There is no linear progression of the disease. A dog may quickly progress from Stage 1 to Stage 5 or show signs of a more progressive stage from the beginning without showing any signs of the first stages.
How is IVDD diagnosed?
A vet or neurologist will diagnose the pet through physical examination and further non-invasive testing.

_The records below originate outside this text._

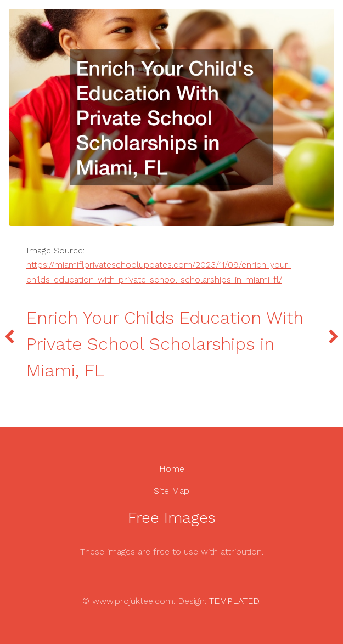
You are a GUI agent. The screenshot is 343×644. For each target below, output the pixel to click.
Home (172, 468)
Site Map (171, 490)
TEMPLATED (234, 601)
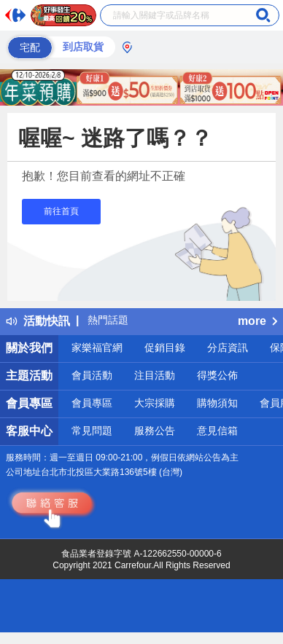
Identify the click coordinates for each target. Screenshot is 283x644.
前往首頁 (61, 211)
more (257, 321)
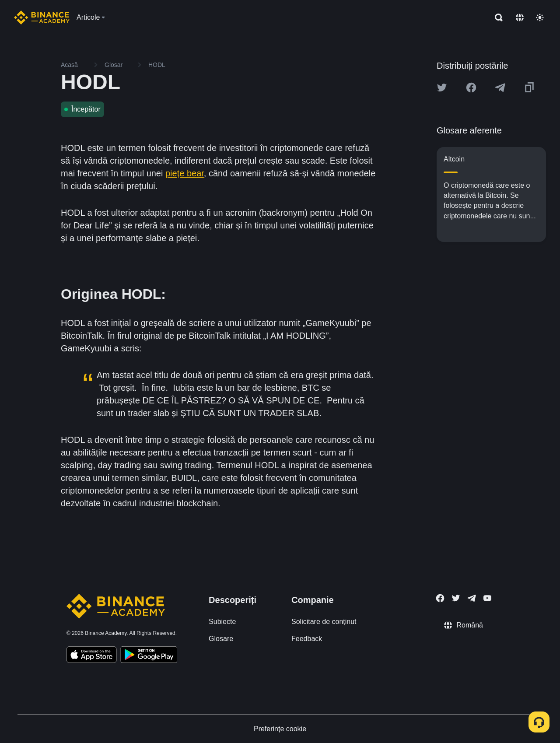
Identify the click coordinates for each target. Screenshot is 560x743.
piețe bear (185, 173)
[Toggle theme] (540, 18)
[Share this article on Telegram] (500, 88)
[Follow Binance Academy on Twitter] (456, 598)
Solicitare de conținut (324, 621)
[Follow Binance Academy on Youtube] (487, 598)
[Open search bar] (496, 18)
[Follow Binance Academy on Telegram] (472, 598)
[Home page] (42, 18)
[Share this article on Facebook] (471, 88)
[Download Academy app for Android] (149, 656)
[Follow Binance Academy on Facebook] (440, 598)
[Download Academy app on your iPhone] (91, 656)
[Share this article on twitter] (442, 88)
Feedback (307, 638)
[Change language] (520, 18)
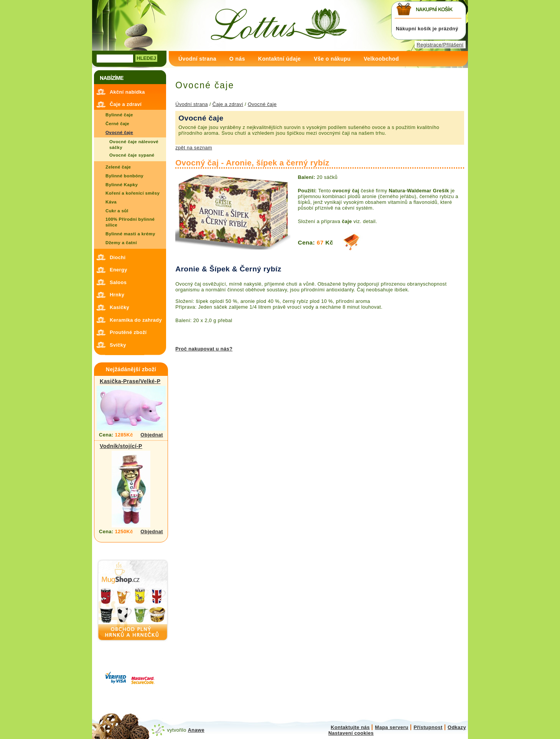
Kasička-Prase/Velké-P (130, 381)
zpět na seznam (194, 147)
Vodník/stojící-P (121, 446)
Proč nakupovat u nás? (204, 349)
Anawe (196, 730)
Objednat (152, 435)
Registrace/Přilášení (440, 45)
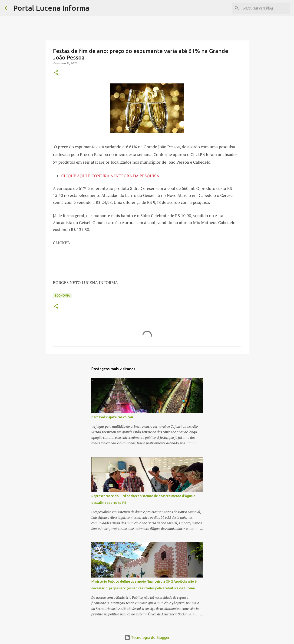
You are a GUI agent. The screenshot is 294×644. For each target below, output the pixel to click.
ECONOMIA (62, 296)
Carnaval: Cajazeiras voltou (112, 417)
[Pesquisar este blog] (266, 8)
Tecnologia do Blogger (147, 638)
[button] (56, 73)
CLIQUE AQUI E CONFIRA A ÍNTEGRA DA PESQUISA (110, 176)
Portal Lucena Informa (51, 8)
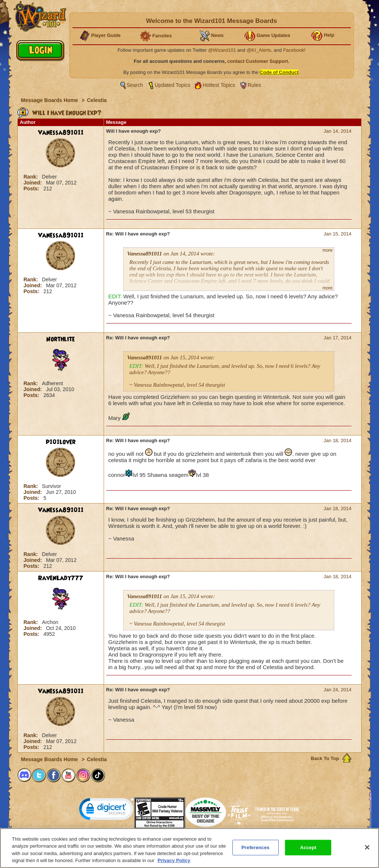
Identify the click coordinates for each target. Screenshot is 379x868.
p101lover (61, 442)
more (327, 250)
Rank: (31, 177)
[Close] (367, 851)
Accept (308, 851)
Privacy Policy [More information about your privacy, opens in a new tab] (174, 864)
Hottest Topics (219, 85)
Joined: (34, 183)
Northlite (60, 339)
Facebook (294, 50)
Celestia (97, 100)
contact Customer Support (258, 61)
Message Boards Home (50, 100)
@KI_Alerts (259, 50)
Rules (254, 85)
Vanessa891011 (61, 133)
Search (135, 85)
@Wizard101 (222, 50)
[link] (107, 810)
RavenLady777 (61, 578)
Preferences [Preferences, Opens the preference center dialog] (255, 851)
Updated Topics (172, 85)
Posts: (32, 189)
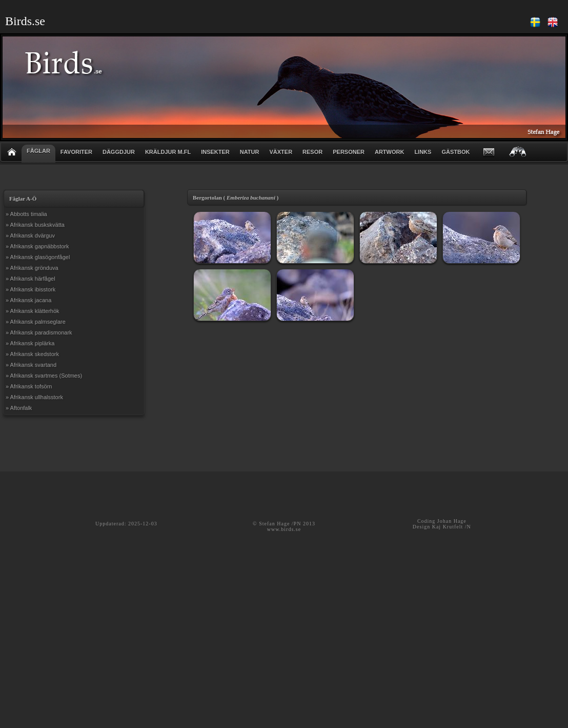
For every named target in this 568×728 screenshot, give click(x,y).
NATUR (250, 152)
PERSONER (349, 152)
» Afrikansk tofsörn (29, 386)
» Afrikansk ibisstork (30, 289)
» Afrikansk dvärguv (30, 235)
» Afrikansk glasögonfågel (37, 257)
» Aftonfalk (18, 408)
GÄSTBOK (455, 152)
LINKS (422, 152)
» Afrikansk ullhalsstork (34, 397)
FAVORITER (76, 152)
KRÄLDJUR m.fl (168, 152)
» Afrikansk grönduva (32, 268)
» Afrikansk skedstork (32, 354)
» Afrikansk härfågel (30, 279)
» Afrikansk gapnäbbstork (37, 246)
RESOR (312, 152)
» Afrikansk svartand (31, 365)
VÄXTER (280, 152)
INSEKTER (215, 152)
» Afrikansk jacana (28, 300)
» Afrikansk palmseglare (35, 322)
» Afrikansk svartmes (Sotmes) (44, 376)
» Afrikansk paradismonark (39, 332)
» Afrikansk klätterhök (32, 311)
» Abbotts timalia (26, 214)
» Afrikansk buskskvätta (35, 225)
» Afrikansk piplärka (30, 343)
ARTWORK (389, 152)
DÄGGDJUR (118, 152)
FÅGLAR (38, 151)
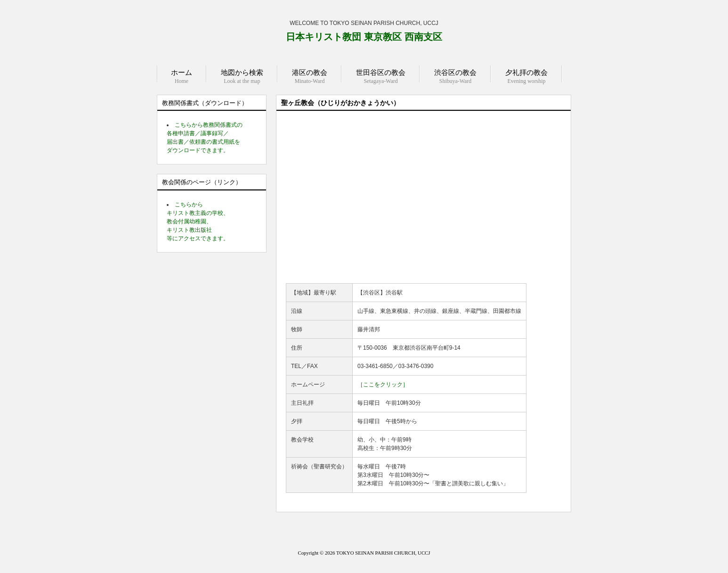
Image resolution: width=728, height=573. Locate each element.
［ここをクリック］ (383, 385)
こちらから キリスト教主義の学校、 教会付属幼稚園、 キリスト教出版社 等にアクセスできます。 (198, 221)
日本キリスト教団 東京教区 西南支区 (364, 37)
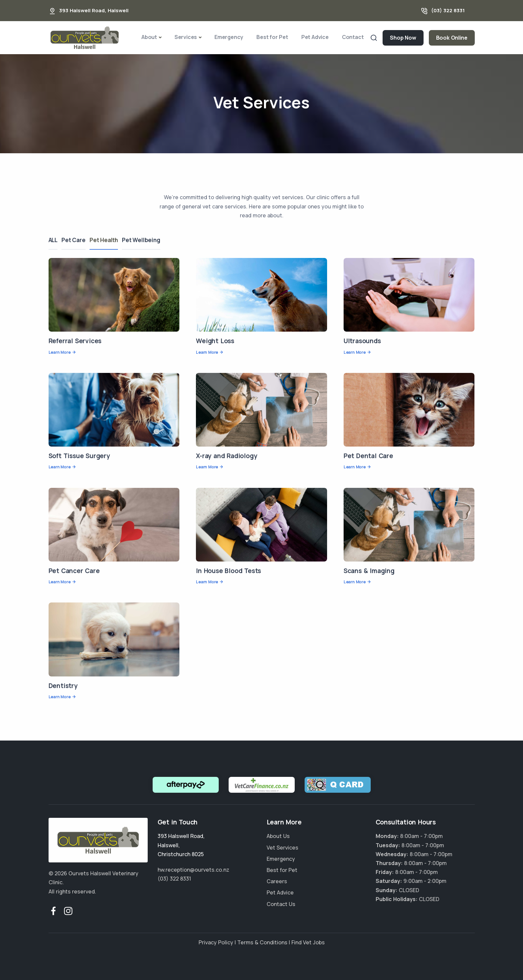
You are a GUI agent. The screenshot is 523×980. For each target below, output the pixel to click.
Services (185, 37)
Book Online (452, 38)
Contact (353, 37)
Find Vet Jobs (308, 942)
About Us (278, 836)
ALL (53, 240)
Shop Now (403, 38)
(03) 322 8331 (448, 10)
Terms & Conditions (262, 942)
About (149, 37)
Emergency (229, 37)
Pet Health (108, 240)
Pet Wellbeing (148, 240)
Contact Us (281, 904)
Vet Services (282, 847)
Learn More (60, 352)
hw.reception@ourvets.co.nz (193, 870)
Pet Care (76, 240)
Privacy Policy (216, 942)
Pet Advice (315, 37)
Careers (277, 881)
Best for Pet (272, 37)
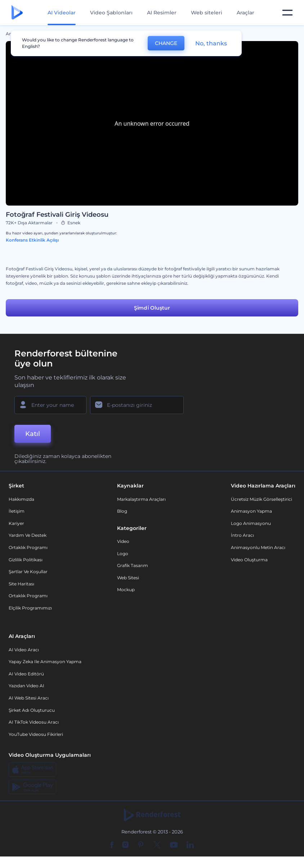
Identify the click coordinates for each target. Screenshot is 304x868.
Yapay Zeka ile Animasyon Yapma (45, 661)
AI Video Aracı (24, 649)
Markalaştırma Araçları (141, 499)
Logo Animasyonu (251, 523)
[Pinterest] (140, 845)
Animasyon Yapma (251, 511)
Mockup (126, 589)
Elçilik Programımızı (30, 608)
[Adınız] (50, 405)
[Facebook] (112, 845)
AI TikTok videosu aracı (33, 722)
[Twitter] (157, 845)
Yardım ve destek (27, 535)
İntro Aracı (242, 535)
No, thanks (211, 43)
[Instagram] (125, 845)
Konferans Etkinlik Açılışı (32, 240)
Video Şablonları (111, 13)
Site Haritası (21, 584)
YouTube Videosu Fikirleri (36, 734)
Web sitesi (128, 577)
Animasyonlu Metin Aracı (258, 547)
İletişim (17, 511)
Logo (122, 553)
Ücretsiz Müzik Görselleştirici (261, 499)
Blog (122, 511)
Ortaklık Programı (28, 547)
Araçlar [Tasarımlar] (245, 13)
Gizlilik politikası (26, 559)
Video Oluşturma (249, 559)
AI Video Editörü (26, 674)
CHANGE (166, 43)
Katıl (32, 434)
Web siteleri (206, 13)
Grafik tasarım (133, 565)
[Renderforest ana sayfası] (17, 13)
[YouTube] (174, 845)
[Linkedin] (190, 845)
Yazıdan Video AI (26, 685)
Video (123, 541)
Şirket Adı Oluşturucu (32, 710)
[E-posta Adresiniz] (137, 405)
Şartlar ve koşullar (28, 571)
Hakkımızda (21, 499)
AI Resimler (162, 13)
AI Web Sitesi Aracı (28, 698)
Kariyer (16, 523)
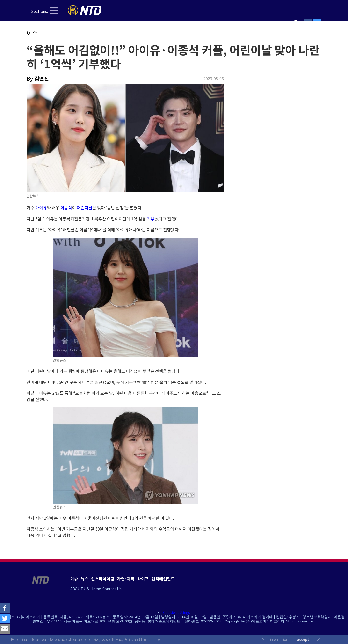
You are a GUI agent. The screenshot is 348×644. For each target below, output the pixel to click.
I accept (302, 639)
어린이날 (84, 208)
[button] (44, 10)
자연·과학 (126, 578)
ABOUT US (80, 588)
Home (96, 588)
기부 (151, 219)
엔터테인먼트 (163, 578)
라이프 (143, 578)
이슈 (32, 33)
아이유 (41, 208)
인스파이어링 (102, 578)
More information (275, 639)
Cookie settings (176, 612)
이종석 (66, 208)
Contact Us (112, 588)
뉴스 (84, 578)
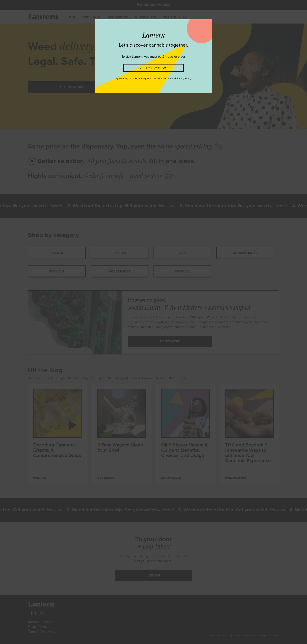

Through the use of the following tests, IVDD or lack thereof will be determined:
Myelogram– dye injected into the spinal cord with use of x-rays to look for spinal canal problems
Spinal Radiographs– a photographic or digital image of the internal composition of the body
MRI– uses powerful magnets, radio waves, and a computer to make detailed pictures inside the body
CT– uses computers and rotating X-ray machines to create cross-sectional images of the body
A full neurological exam by a neuro specialist with hands on palpations and manual testing
How much does IVDD surgery cost?
As with any surgery, the cost can vary depending on breed, size and severity of the disease. The cost can range from $1,500 to $4,000*. (* Each clinic will vary on cost which could be higher or lower than the numbers reported here).
Can dogs recover from this disease?
Yes, dogs are able to recover from IVDD. When surgical intervention is not necessary, other modalities may be used to help your pet begin their road to recovery. Bedrest may assist in reversing IVDD or minimizing the signs and symptoms. The use of pain-relieving medications, safe exercise and supportive care can be used to start their recovery plan.
Tips on trying to prevent IVDD?
- Keep your dog’s weight within a healthy range for their breed.
- Limit your pet’s jumping and utilize ramps for couch, bed and stair transfers.
- Minimize your pets running activities, especially at fast speeds to chase a ball or squirrel.
- Use a harness rather than a neck collar to minimize stresses to the neck.
- Avoid tug-of-war play activities which will cause stress on the neck and spine.
- Do not let them sit up on their bottom in a begging position.